Manual review of hundreds of thousands of charts is impractical. Even smaller-scale manual review is expensive, and prone to error and inconsistent coding . The biomedial informatics reserch community therefore continuously seeks ways to extract computable information from free text . Automated coding systems such as MetaMap , cTAKES , and MedLEE  can map text to Unified Medical Language System (UMLS) concepts; however, without the addition of customized rules they draw no inferences from it. Many interesting problems require determining the state of the patient – i.e. “did the patient ever have breast cancer?” instead of the easier “does this document mention breast cancer?” Automated classification systems built using Weka or MAVERIC’s ARC  address the second need, and perform very well on cross-validation [2, 17]. However, these systems have two weaknesses. The first weakness is that they require training data, which are expensive and slow to create, as it requires a clinician to read each patient’s chart and decide whether the patient had the condition in question. The second weakness is that a system that works well to identify one concept may not work as well to identify a different concept, or even the same concept in another data set; in other words, these systems are not generalizable .
We therefore set out to build a high-throughput phenotyping system that required neither training data nor customized disease-specific rules, used available external knowledge, and performed well compared to existing automated coding systems. We based our design on the intuition that clinicians first look for explicit statements that assert that a patient has the condition of interest. If they fail to find these statements, they look for evidence of the condition. For example, the question “does the patient have diabetes?” can be answered by finding a statement in the notes that asserts that the patient has diabetes. However, if the explicit assertion is missing, it is still possible to determine whether the patient has diabetes by looking for concepts that are commonly associated with diabetes. Thus, a physician might read the chart and discover that the patient had high glycosylated hemoglobin (a lab marker of long-term glucose concentration in blood), takes metformin (a drug used to treat diabetes), and had a foot exam (commonly performed on patients with diabetes during office visits). The presence or absence these additional elements may add evidence for or against a diagnosis of diabetes respectively, in the event that the concept is explicitly mentioned. In other words, human experts use background knowledge to understand text; specifically, they look for consistency between multiple concepts found in the text.In many respects, this process mirrors the construction and integration phases of Kintsch’s influential construction-integration model of text comprehension: concepts derived from both the reader’s background knowledge and elements of the text itself are integrated during the process of constructing a mental representation of the text, and the extent to which these concepts are collectively consistent with a particular interpretation (e.g., patient has diabetes) determines whether or not this interpretation prevails.

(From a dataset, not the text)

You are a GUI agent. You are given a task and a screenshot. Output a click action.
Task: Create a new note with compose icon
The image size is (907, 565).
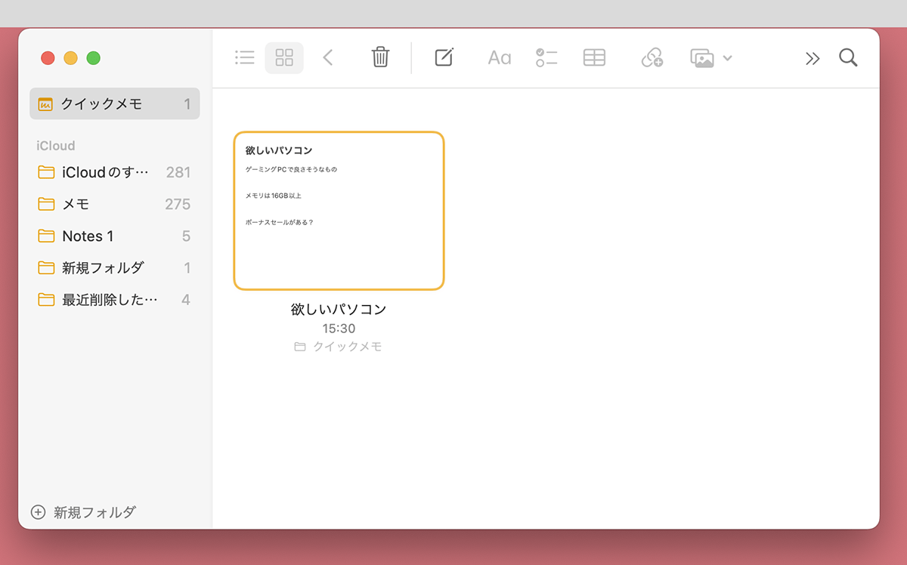(444, 57)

We imitate this comprehension process  by constructing a nearest neighbor graph using a limited breadth-first search from a seed term on UMLS concepts extracted from our CDW, to simulate associative retrieval of related concepts during the process of text comprehension. We also simulate the imposition of external knowledge not explicitly mentioned in the record by using knowledge from the UMLS and the biomedical literature to curate the graph. Finally, we use spreading activation on the graph to simulate the integration component of Kintsch’s model, which resolves inconsistencies by spreading activation across the links between concepts, such that concepts that are contextually consistent will ultimately be more activated.
Sources of data
We used four different data sources: 1. UMLS concepts extracted from the clinical notes in our CDW using MetaMap ; 2. A Reflective Random Indexing (RRI) representation of the UMLS concepts [19, 20]; 3. The relationships in the 2010 AA UMLS Metathesaurus; 4. A database of semantic predications extracted from the biomedical literature using SemRep . The relationships derived from the metathesaurus and SemRep were used to select conceptual relations that were more likely to be clinically relevant, as RRI alone draws a measure of general relatedness between concepts only.
Our experiment consisted of four phases: 1. Compute a measure of pairwise correlation between UMLS concepts extracted from the entire CDW; 2. Build a nearest neighbor graph of UMLS concepts based on this pairwise correlation measure; 3. Use the graph to perform inference on a patient-by-patient basis.
Computing a measure of pairwise correlation between UMLS concepts
We used MetaMap (http://metamap.nlm.nih.gov)  to extract UMLS concepts from 1,540,173 clinical notes belonging to outpatient records for 260,772 patients in the UTHealth CDW, after excluding patients in the test dataset (described below). We generated a file for each individual patient containing the UMLS Concept Unique Identifier (CUI) for each UMLS concept identified by MetaMap within that patient’s record, thereby creating a representation of each patient as a "bag of concepts". However, given the large dimensionality of the UMLS (over 2,500,000 unique concepts), a naïve representation of each unique concept as a dimension would be very sparse.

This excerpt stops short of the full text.